■ Saved entries ■
============================================================

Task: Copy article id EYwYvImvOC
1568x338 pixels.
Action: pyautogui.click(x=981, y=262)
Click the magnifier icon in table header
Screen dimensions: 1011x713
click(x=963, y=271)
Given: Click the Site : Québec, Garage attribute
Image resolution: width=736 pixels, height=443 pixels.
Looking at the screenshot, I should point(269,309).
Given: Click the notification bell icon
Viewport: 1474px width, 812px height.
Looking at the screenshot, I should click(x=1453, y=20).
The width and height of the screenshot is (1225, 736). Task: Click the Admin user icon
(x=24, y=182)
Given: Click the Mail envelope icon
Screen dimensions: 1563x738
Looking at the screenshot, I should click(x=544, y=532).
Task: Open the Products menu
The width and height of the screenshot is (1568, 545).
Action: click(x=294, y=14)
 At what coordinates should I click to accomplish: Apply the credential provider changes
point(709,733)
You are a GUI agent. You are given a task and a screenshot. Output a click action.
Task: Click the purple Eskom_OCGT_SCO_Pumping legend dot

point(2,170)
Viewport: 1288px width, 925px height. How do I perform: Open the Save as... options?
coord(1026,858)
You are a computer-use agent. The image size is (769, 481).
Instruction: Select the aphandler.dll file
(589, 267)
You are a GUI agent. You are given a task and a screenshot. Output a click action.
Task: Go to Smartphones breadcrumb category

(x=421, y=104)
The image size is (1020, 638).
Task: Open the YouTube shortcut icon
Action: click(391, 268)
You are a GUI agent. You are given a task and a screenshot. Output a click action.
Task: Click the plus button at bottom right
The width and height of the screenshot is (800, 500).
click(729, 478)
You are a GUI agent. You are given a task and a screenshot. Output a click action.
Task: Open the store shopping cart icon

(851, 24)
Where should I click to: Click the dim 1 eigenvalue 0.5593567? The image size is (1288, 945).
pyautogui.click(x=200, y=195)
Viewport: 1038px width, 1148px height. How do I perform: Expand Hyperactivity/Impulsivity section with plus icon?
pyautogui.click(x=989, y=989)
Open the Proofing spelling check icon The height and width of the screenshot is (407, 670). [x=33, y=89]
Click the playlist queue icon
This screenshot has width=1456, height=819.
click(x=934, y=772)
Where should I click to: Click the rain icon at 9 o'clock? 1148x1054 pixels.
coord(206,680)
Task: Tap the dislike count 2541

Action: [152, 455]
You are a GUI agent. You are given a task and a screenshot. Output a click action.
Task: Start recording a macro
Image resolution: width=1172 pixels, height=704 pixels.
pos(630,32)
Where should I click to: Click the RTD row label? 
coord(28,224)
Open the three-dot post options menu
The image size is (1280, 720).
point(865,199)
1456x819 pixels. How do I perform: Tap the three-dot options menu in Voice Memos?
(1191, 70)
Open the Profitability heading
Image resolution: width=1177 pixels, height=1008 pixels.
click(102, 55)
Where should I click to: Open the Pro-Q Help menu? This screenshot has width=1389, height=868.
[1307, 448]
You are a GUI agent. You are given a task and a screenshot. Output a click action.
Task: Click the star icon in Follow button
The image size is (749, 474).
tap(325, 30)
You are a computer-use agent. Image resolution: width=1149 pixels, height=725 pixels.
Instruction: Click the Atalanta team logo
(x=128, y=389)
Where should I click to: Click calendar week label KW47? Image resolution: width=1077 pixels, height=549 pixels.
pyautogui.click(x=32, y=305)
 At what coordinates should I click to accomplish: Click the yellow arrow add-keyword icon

============================================================

■ TASK GOAL ■
Exact duplication is required for the lines above, from the line that contains "Instruction: Select the aphandler.dll file" to the line that contains "Task: Click the plus button at bottom right", inclusive; omit all others.

■ SOLUTION TO THE EXERCISE ■
Instruction: Select the aphandler.dll file
(589, 267)
You are a GUI agent. You are given a task and a screenshot. Output a click action.
Task: Go to Smartphones breadcrumb category

(x=421, y=104)
The image size is (1020, 638).
Task: Open the YouTube shortcut icon
Action: click(391, 268)
You are a GUI agent. You are given a task and a screenshot. Output a click action.
Task: Click the plus button at bottom right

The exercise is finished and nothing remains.